-- — INDIANAPOLIS - Forget worrying about the drought killing your lawn and start worrying about wildfires.
State officials are raising alarm bells about the seriousness of the state's bone-dry conditions, likening them to the Dust Bowl years of the early 1930s.
The state's Department of Homeland Security and Department of Natural Resources have issued a "water shortage warning" across Indiana, triggering a call for voluntary conservation measures that may soon become mandatory.
At a press conference Wednesday, state and federal officials warned of water shortages, wildfires, dried up wells and reservoirs and widespread damage to farmlands and forests – all caused by a relentless drought and a continuing demand for water.
"We don't want to stand here as Chicken Little and say the sky is falling," said Homeland Security director Joe Wainscott.
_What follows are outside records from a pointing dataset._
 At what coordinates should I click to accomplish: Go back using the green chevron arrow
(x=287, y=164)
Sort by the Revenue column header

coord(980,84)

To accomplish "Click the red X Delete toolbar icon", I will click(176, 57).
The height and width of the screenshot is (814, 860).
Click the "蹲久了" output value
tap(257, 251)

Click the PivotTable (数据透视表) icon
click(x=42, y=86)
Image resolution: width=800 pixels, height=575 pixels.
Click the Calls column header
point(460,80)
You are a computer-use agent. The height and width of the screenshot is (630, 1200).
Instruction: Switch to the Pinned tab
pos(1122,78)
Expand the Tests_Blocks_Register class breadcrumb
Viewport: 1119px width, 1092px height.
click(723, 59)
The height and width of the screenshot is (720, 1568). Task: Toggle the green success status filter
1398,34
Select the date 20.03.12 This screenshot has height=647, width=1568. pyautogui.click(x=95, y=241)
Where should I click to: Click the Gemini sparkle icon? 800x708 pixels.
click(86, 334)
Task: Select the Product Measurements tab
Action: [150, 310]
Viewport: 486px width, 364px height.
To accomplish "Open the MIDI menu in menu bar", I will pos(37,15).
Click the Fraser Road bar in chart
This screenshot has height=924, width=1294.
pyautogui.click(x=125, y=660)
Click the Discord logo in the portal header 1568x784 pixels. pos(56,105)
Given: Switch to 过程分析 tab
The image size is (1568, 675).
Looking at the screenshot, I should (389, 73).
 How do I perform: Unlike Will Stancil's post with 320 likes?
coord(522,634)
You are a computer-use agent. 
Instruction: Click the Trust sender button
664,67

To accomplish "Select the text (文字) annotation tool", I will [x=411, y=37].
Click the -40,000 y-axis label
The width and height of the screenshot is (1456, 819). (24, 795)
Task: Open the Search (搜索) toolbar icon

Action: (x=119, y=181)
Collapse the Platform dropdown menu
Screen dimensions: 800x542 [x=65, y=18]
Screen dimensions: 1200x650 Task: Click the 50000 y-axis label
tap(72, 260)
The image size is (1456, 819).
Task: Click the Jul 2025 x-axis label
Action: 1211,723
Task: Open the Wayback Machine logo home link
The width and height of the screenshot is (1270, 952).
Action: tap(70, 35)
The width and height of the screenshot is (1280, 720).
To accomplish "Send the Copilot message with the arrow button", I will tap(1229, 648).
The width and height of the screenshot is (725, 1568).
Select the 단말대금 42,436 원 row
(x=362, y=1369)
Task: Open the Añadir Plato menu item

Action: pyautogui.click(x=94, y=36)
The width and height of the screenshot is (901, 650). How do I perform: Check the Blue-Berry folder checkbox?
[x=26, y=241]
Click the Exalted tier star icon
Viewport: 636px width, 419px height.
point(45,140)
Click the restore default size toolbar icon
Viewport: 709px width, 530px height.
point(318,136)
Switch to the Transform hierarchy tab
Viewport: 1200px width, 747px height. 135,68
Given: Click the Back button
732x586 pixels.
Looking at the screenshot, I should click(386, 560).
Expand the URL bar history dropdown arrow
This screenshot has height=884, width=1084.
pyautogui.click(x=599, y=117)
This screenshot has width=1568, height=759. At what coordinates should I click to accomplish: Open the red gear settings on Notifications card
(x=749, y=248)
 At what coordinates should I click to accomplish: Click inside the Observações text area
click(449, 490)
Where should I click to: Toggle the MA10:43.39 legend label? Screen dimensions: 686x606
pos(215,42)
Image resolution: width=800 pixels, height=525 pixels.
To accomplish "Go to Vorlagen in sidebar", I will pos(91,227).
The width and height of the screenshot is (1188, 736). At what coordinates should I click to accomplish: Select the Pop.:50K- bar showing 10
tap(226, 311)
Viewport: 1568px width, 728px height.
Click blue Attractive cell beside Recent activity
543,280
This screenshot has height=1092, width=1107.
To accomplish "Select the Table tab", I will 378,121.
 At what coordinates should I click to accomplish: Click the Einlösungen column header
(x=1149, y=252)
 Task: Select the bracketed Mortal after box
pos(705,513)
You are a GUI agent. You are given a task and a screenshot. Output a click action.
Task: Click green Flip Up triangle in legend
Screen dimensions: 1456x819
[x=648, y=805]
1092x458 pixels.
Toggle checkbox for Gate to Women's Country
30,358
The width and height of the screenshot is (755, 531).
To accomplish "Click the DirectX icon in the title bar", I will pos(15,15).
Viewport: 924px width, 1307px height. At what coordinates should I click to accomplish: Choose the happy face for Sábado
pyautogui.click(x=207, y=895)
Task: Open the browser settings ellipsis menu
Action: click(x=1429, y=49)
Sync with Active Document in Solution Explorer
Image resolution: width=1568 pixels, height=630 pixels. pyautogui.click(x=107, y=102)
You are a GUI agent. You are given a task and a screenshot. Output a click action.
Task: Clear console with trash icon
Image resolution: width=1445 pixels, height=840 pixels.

But it may be, if something dramatic – like a tropical storm or a massive water-conservation effort – doesn't happen soon.
Public water supply systems across the state are being asked to cut back usage by 10 to 15 percent and to update their contingency plans if the state imposes mandatory measures, as Indiana Gov. Mitch Daniels warned Wednesday that he may have to do.
After months of sparse rainfall and intense heat, much of Indiana is now in a severe to extreme drought, according to the U.S. Drought Monitor, which updates conditions weekly.
That's a dangerous place to be. Indiana State Fire Marshal Jim Greeson said there is a "90 percent chance", soon to turn into a 100 percent chance, that a smoldering cigarette flicked out of a car by a motorist would start a fire.
As a stark reminder of the danger, the Indiana Department of Transportation is putting up highway signs this week along the interstates, warning motorists to watch for wildfires. Earlier this week, the Indiana State Police were given the green light to crack down on motorists seen throwing cigarette butts out the window.